Purtroppo, spesso e volentieri a questi indiscutibili “meriti” dell’ecosistema fluviale non corrisponde una gestione che integri anche gli aspetti ecologici e naturalistici. I fiumi sono considerati delle sezioni idrauliche, dei “condotti” attraverso i quali l’acqua deve scorrere a valle il più rapidamente possibile, e come tali sono mantenuti.
L’alveo viene rettificato, le sponde risagomate, e tutta la vegetazione riparia presente (anche di tipo erbaceo e arbustivo) viene completamente rimossa. Da ecosistema ricco di habitat e biodiversità, il fiume si trasforma quindi in un condotto idraulico ecologicamente banale. Un certo tipo di gestione ripetuta nel tempo ha degli effetti ambientali così sintetizzabili:
- Diminuiscono le zone di ombra, per cui in estate l’acqua si scalda molto di più
- Maggiori temperature medie diminuiscono il livello di ossigeno disciolto in acqua
- L’eccesso di luce favorisce la crescita di alghe e la colorazione verde dell’acqua
- Mancando le fasce tampone, gli inquinanti finiscono in acqua senza alcun processo di depurazione
- Vengono a sparire habitat importanti per la vita e la riproduzione della fauna (pesci, invertebrati, ecc.)
- Si favoriscono specie di piante e di animali infestanti e invasivi (nutrie, gambero rosso della Lousiana, rovi, ecc.), gli unici che riescono a tollerare una gestione impattante
- Si sfavoriscono al contrario le specie più rare, delicate ed esigenti
- L’aspetto stesso del fiume viene banalizzato, trasformato in un “tubone” di trasporto dell’acqua
- Si insinua nella mente della cittadinanza l’idea che un fiume non “pulito” sia un fiume sempre e comunque pericoloso, fonte di degrado, “sconveniente”. La vegetazione e la biodiversità riparia sono considerate “sporcizia” da rimuovere e non quello che sono realmente, vale a dire un habitat interessantissimo fonte potenziale di conoscenze naturalistiche, oltre che indispensabile alla corretta salvaguardia del fiume.

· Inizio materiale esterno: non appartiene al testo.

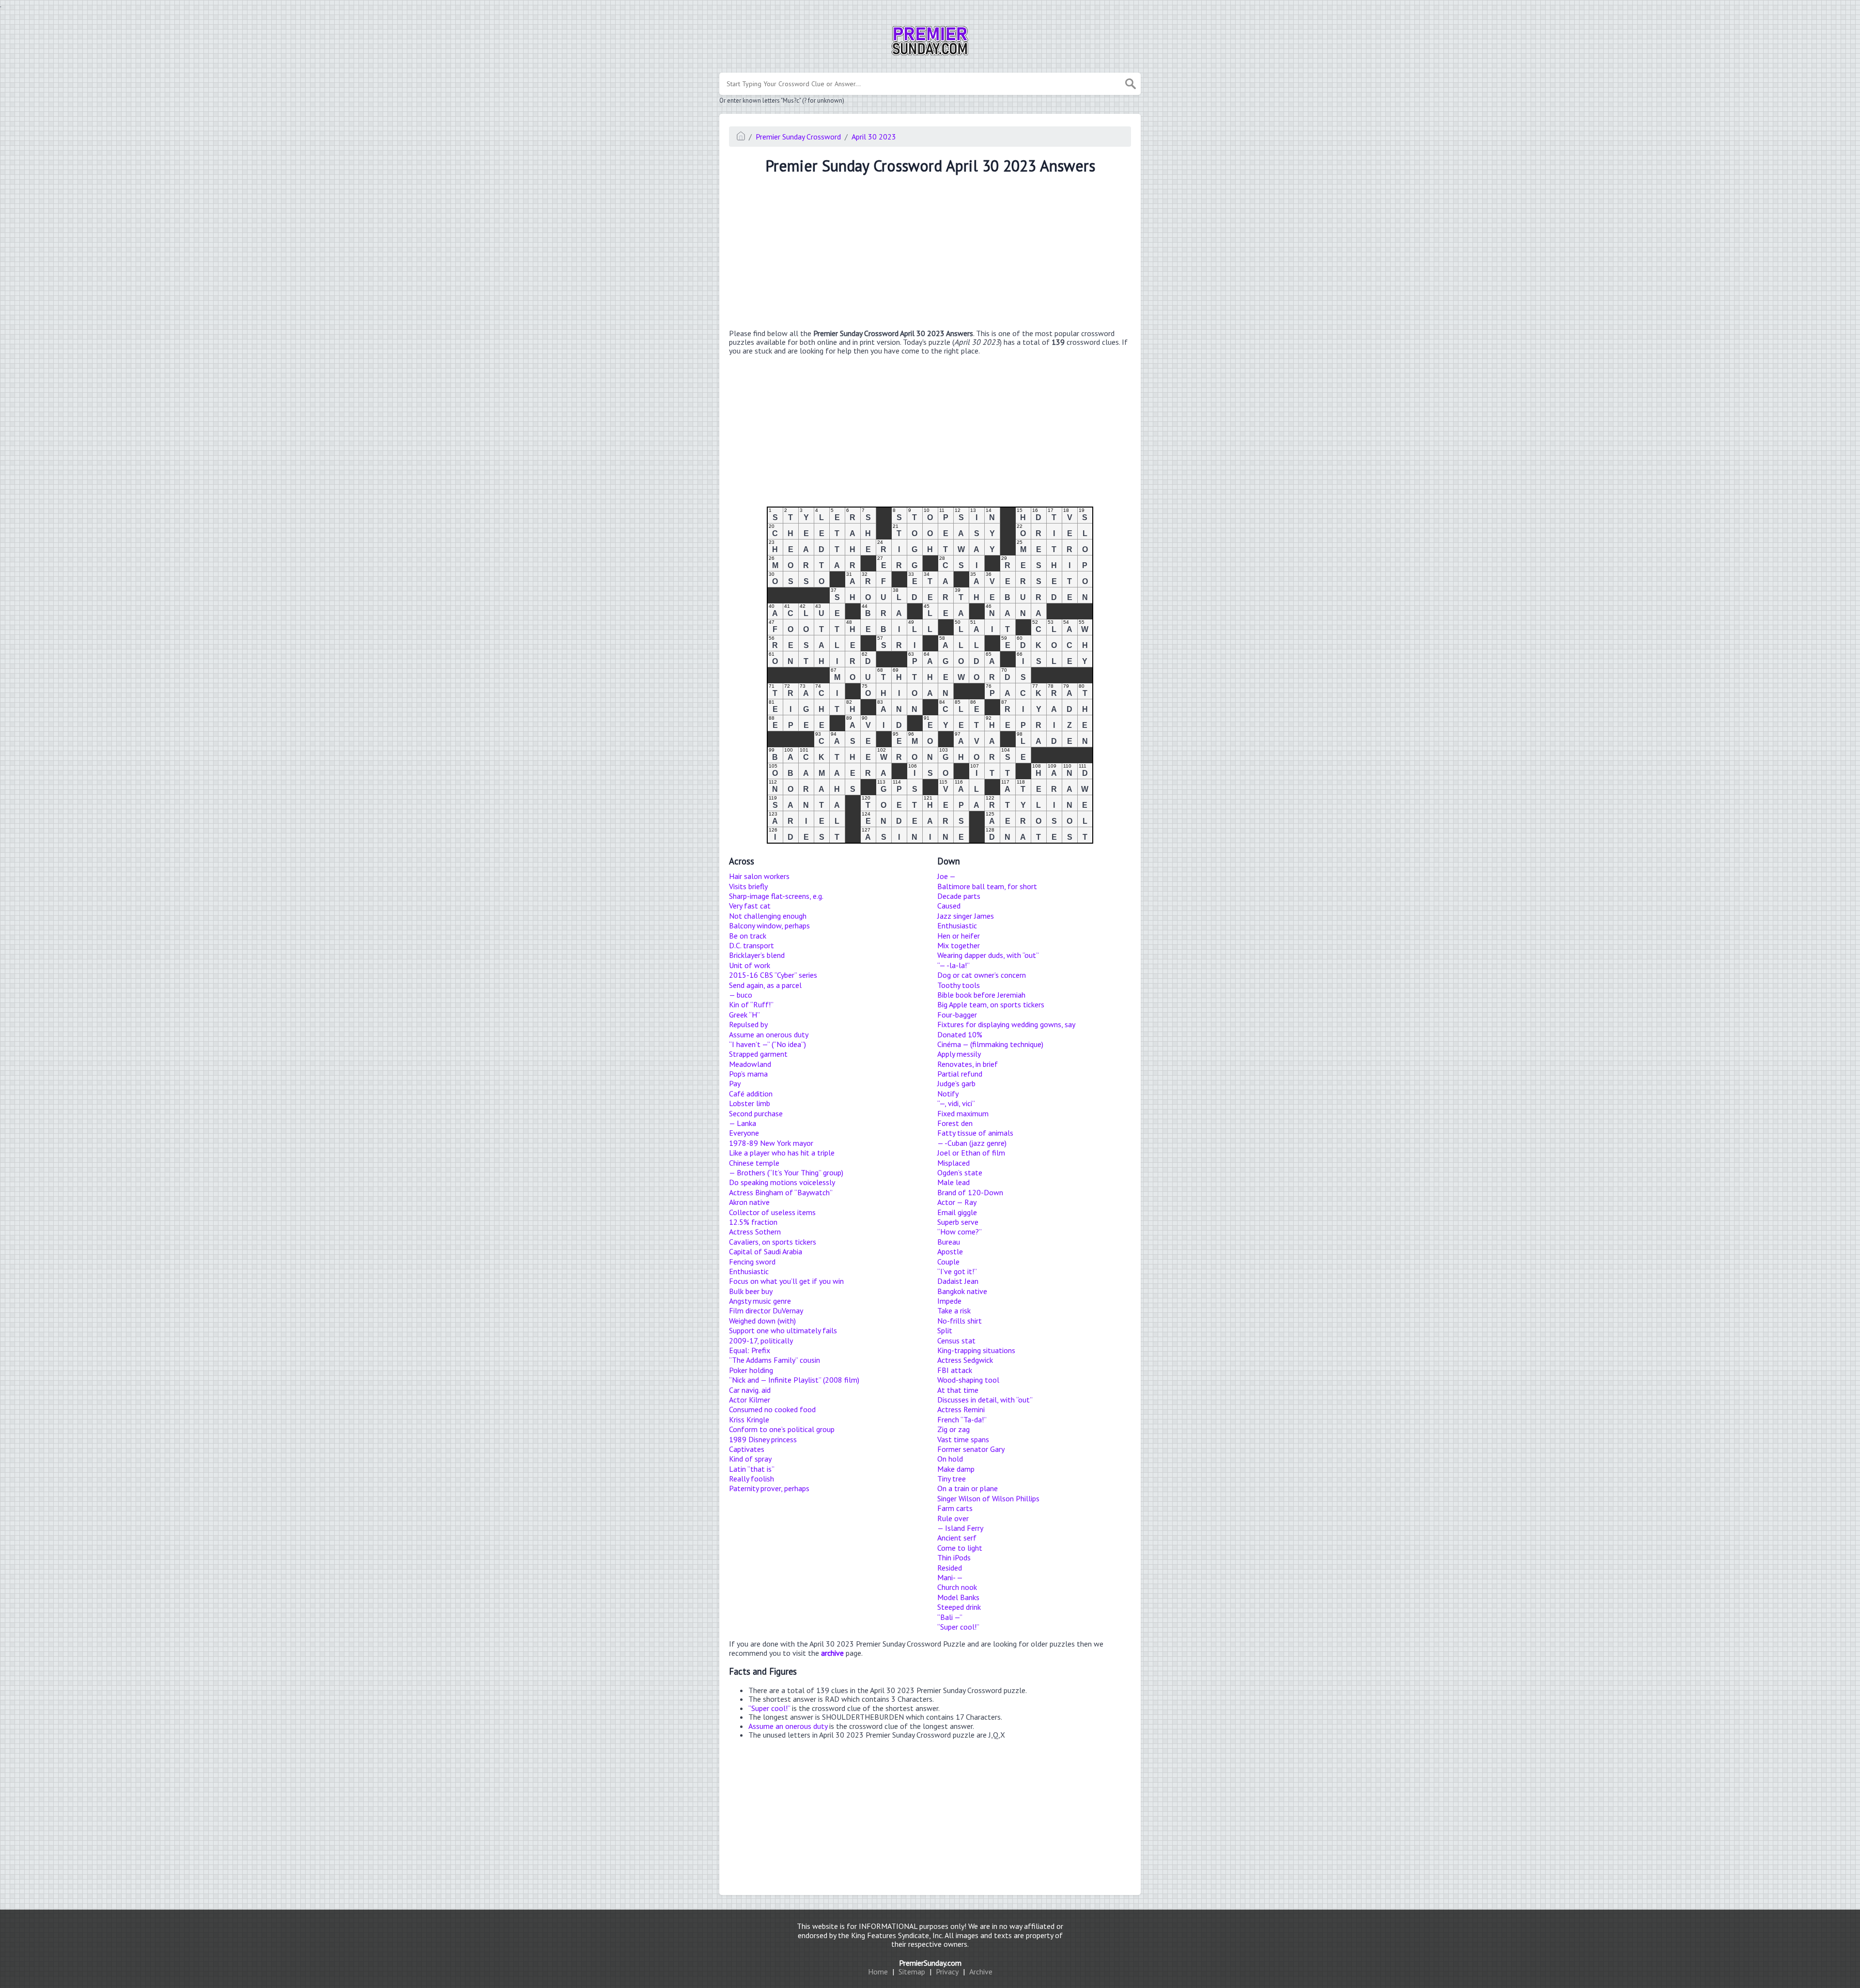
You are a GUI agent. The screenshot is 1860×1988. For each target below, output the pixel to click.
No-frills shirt (959, 1320)
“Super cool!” (958, 1627)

Un fiume “riqualificato” o “valorizzato” non dovrebbe essere quello con le sponde completamente prive di vegetazione, spianate e in estate riarse dal sole. Al contrario, la riqualificazione dovrebbe prevedere ogni qual volta sia possibile l’integrazione virtuosa tra gli aspetti di mitigazione del rischio idrogeologico e quelli di funzionalità ecologica del fiume, prevedendo anche aree a ridotto intervento umano ove la crescita della vegetazione riparia spontanea e la creazione di habitat siano promossi e valorizzati, anche in ambito urbano e perturbano.

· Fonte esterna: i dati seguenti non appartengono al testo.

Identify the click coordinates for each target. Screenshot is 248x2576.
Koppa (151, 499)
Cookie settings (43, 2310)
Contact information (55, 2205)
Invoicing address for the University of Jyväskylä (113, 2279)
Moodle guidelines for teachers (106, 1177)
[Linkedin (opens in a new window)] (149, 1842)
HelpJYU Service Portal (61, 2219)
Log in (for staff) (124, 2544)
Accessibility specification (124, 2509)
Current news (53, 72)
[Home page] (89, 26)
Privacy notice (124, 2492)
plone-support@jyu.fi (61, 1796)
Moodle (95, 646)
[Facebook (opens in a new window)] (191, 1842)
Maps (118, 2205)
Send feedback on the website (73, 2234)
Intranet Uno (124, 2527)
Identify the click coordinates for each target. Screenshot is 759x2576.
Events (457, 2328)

Interventi calibrati tenendo conto anche del calendario biologico delle specie, e riducendo solo allo stretto indispensabile i tagli a raso, potrebbero rendere i fiumi molto più gradevoli esteticamente e più funzionali ecologicamente, permettendo il recupero e il potenziamento dei servizi ecosistemici fluviali e la conservazione di questa risorsa ambientale.
Contemporaneamente, si eviterebbe di far passare nella cittadinanza il messaggio, fuorviante dal punto di vista ecologico e naturalistico, che un fiume “riqualificato” lo si possa ottenere solo artificializzandolo del tutto, togliendo la maggior parte della naturalità (erbe, arbusti, alberi) e dotandolo di elementi di arredo urbano. Come si spera di avere chiarito in questa sintesi, la riqualificazione dei corsi d’acqua in contesto urbano non può invece prescindere da un loro recupero anche eco sistemico ed ecologico, rifuggendo semplificazioni concettuali e visioni distorte del passato.